As the season went on, though, I grew to like Allison more and more. Far from being a hindrance, her love of normalcy and her determination to have a normal, safe life for her kids and her husband becomes a major plot point that drives the show forward. Allison is willing to go to pretty much any lengths to make sure that she and her family are okay, and while it's pretty genuinely terrifying, it's also pretty cool.

More than that, though, Allison is honestly quite comforting in her humanity. She's the one who breaks down and freaks out and gets drunk and makes mistakes. She gets totally smashed and sobs out her problems to her clone's foster mother. She drives around screaming the lyrics to "Bitch", and she chases people down in the street in order to make sure they aren't going to come after her kids.

Allison is human. Delightfully, infuriatingly human. And it's this humanity that makes her dangerous. 

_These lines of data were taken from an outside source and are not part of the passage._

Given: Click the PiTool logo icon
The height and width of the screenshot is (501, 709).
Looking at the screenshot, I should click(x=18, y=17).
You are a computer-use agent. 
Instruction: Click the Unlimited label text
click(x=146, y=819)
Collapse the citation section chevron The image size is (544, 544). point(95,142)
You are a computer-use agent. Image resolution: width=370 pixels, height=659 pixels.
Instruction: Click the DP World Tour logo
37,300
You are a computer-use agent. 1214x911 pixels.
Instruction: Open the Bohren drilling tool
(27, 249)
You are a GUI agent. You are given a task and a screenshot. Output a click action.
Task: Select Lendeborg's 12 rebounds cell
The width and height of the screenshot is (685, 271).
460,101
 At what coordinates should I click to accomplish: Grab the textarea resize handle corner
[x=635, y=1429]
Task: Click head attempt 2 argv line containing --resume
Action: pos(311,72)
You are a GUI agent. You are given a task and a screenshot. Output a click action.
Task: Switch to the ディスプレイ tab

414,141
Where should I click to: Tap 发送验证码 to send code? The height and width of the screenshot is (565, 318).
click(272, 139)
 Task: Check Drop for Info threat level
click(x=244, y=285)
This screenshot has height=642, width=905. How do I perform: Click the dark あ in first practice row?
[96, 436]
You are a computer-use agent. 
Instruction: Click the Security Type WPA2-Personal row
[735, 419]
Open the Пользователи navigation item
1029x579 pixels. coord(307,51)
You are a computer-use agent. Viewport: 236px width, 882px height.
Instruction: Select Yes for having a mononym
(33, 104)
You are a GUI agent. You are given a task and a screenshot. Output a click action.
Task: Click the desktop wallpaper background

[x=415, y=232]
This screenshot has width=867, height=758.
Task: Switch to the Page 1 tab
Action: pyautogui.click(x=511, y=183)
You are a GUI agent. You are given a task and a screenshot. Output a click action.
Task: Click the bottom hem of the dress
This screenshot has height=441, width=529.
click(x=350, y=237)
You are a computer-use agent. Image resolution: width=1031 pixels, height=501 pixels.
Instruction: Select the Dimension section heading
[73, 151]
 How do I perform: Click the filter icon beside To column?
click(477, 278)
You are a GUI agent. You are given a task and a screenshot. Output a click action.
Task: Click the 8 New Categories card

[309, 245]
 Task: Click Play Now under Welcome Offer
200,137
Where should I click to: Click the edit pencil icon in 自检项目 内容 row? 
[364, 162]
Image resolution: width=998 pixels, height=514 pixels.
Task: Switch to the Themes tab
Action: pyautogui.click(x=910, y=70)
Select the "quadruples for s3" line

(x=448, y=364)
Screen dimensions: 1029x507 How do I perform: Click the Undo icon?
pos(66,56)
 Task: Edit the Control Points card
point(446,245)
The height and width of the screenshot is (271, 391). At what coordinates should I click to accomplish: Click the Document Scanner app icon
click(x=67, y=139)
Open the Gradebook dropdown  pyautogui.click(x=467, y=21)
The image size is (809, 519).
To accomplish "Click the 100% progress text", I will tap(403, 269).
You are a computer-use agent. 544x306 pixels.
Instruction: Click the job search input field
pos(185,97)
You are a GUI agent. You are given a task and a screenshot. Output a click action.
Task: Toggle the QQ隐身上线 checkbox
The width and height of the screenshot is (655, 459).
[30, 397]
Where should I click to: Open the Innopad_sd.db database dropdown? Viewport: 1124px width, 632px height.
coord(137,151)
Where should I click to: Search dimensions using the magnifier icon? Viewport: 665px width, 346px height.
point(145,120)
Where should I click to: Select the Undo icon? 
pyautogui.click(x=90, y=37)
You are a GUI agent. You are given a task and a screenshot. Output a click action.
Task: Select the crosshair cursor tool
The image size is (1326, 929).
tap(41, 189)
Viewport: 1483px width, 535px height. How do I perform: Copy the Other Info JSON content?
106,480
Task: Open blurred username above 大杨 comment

Sure, Sarah is cool headed and the main character, and totally the kind of person you want with you in a crisis, and yes, Cosima is a beautiful science angel, but Allison is real. She's the sort of woman you already know. You probably don't even really like her. Not gonna lie, Allison reminds me really strongly of some parents I've run into, and ones that I've actually argued with. That's okay. I don't have to love the Allisons of the world in person in order to love her in fiction. Because in fiction? She's perfect.

Or rather she's so ridiculously riddled with flaws as to be a perfect way of telling the story. When the clones are offered the opportunity to sign an agreement that will give them their lives back if only they stop looking into this whole mystery of their origins, Sarah nobly refuses, while Cosima considers it for the science aspect, but Allison pretty much snatches the pen up and signs before anyone can blink. And we need that character. It's not a real story without that character.

Allison is proud and wrathful and obsessed with petty, stupid things. She's selfish and conceited, and really only cares about her own life. What matters is that she changes. Not a lot, she's still Allison, but her world, and the things she considers "her life" grow to include Cosima and Sarah and even Kira. Allison never really grows up or becomes a demonstrably better person. But she does try. And when that fails, she goes back to what she knows.

I'm okay with that. I hold out hope for her, and for the amazing progress she's going to make as a person this season. But more than that, I love Allison because watching her freak out at wine tasting parties, watching her try to meet covertly with clones while supervising her children's soccer team, and seeing her drown her sorrows in cheap white wine is freaking hysterical. And needed. There's so much weird in Orphan Black. Allison brings it back down. Reminds us that these are people, people whose lives are being impacted. She's funny and mean and selfish, but she's also the one who best understands the consequences of finding out where they came from.

Allison is the stakes. You need the stakes in order to have the story. And it certainly helps when the stakes are as fun as she is.


  1. I love Tatiana Maslany

    I've commented before that I'm not sure there's been another show in the entire history of television - with the possible exception of those with only one recurring character - that's depended so completely on one person's talent to carry it off. This is one case where I've actually resorted to saying it's a travesty that particular person didn't get an emmy.

    I haven't had a chance to watch a lot of Orphan Black, but Alison won me over with the "if you wake my kids or let them see you, then yes I will shoot you." I could totally see that reaction in a soccer mom whose world is collapsing.

    1. It kind of reminds me of Dollhouse, actually. That was another show intended to rest primarily on one set of shoulders, that then transitioned into being an ensemble show. But this one, this one is just all Tatiana all the time. And it works. I think that's the craziest part.

      Allison's scene with the hot glue gun torture goes down in my memory as one of the best characterized scenes of all time. It's just so...her.